_What to do:_ Copy out the records below exactly as they appear.

_Supplied data:_
☆ ☆ ☆ ☆
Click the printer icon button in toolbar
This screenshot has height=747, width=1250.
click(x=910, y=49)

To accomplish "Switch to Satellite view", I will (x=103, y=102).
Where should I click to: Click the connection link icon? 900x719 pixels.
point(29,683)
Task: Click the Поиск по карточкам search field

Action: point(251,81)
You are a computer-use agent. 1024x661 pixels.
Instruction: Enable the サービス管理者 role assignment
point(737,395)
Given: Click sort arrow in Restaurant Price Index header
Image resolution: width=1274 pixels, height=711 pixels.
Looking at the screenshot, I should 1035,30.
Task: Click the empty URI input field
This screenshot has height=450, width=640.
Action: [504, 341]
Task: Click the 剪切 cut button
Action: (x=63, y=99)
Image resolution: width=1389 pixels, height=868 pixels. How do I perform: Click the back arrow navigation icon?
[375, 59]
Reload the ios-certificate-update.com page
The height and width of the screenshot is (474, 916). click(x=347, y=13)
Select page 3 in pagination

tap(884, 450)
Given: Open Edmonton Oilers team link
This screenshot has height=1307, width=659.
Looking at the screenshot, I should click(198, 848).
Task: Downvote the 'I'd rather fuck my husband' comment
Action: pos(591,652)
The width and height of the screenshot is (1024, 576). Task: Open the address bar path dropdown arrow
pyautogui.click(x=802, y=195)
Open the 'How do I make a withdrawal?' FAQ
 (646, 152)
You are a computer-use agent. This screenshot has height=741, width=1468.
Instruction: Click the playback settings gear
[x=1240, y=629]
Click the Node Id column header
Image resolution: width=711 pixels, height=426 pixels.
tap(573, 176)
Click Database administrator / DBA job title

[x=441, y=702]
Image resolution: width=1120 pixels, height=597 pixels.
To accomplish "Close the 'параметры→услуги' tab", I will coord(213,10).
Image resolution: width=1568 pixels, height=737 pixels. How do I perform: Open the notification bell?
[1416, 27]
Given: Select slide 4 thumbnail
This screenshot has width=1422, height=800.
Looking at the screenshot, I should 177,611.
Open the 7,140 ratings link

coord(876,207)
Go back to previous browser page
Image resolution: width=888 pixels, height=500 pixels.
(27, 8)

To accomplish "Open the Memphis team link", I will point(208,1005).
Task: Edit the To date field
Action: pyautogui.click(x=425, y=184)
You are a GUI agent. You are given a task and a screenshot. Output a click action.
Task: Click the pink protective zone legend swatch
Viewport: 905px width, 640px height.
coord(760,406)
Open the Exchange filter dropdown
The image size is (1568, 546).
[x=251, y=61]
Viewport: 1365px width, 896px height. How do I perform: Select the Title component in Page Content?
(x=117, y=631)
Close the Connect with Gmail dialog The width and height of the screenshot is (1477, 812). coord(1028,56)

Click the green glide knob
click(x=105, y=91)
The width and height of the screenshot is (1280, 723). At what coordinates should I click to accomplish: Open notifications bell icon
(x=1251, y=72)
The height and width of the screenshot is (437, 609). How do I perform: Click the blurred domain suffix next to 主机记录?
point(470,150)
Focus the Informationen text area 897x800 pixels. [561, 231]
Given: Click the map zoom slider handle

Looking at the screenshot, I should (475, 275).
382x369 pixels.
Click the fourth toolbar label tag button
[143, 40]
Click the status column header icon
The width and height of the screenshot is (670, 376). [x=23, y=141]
☆ ☆ ☆ ☆
_Response to this exercise:_
Click the printer icon button in toolbar
This screenshot has height=747, width=1250.
click(x=910, y=49)

To accomplish "Switch to Satellite view", I will (x=103, y=102).
Where should I click to: Click the connection link icon? 900x719 pixels.
point(29,683)
Task: Click the Поиск по карточкам search field

Action: point(251,81)
You are a computer-use agent. 1024x661 pixels.
Instruction: Enable the サービス管理者 role assignment
point(737,395)
Given: Click sort arrow in Restaurant Price Index header
Image resolution: width=1274 pixels, height=711 pixels.
Looking at the screenshot, I should 1035,30.
Task: Click the empty URI input field
This screenshot has height=450, width=640.
Action: [504, 341]
Task: Click the 剪切 cut button
Action: (x=63, y=99)
Image resolution: width=1389 pixels, height=868 pixels. How do I perform: Click the back arrow navigation icon?
[375, 59]
Reload the ios-certificate-update.com page
The height and width of the screenshot is (474, 916). click(x=347, y=13)
Select page 3 in pagination

tap(884, 450)
Given: Open Edmonton Oilers team link
This screenshot has height=1307, width=659.
Looking at the screenshot, I should click(198, 848).
Task: Downvote the 'I'd rather fuck my husband' comment
Action: pos(591,652)
The width and height of the screenshot is (1024, 576). Task: Open the address bar path dropdown arrow
pyautogui.click(x=802, y=195)
Open the 'How do I make a withdrawal?' FAQ
 (646, 152)
You are a computer-use agent. This screenshot has height=741, width=1468.
Instruction: Click the playback settings gear
[x=1240, y=629]
Click the Node Id column header
Image resolution: width=711 pixels, height=426 pixels.
tap(573, 176)
Click Database administrator / DBA job title

[x=441, y=702]
Image resolution: width=1120 pixels, height=597 pixels.
To accomplish "Close the 'параметры→услуги' tab", I will coord(213,10).
Image resolution: width=1568 pixels, height=737 pixels. How do I perform: Open the notification bell?
[1416, 27]
Given: Select slide 4 thumbnail
This screenshot has width=1422, height=800.
Looking at the screenshot, I should 177,611.
Open the 7,140 ratings link

coord(876,207)
Go back to previous browser page
Image resolution: width=888 pixels, height=500 pixels.
(27, 8)

To accomplish "Open the Memphis team link", I will point(208,1005).
Task: Edit the To date field
Action: pyautogui.click(x=425, y=184)
You are a GUI agent. You are given a task and a screenshot. Output a click action.
Task: Click the pink protective zone legend swatch
Viewport: 905px width, 640px height.
coord(760,406)
Open the Exchange filter dropdown
The image size is (1568, 546).
[x=251, y=61]
Viewport: 1365px width, 896px height. How do I perform: Select the Title component in Page Content?
(x=117, y=631)
Close the Connect with Gmail dialog The width and height of the screenshot is (1477, 812). coord(1028,56)

Click the green glide knob
click(x=105, y=91)
The width and height of the screenshot is (1280, 723). At what coordinates should I click to accomplish: Open notifications bell icon
(x=1251, y=72)
The height and width of the screenshot is (437, 609). How do I perform: Click the blurred domain suffix next to 主机记录?
point(470,150)
Focus the Informationen text area 897x800 pixels. [561, 231]
Given: Click the map zoom slider handle

Looking at the screenshot, I should (475, 275).
382x369 pixels.
Click the fourth toolbar label tag button
[143, 40]
Click the status column header icon
The width and height of the screenshot is (670, 376). [x=23, y=141]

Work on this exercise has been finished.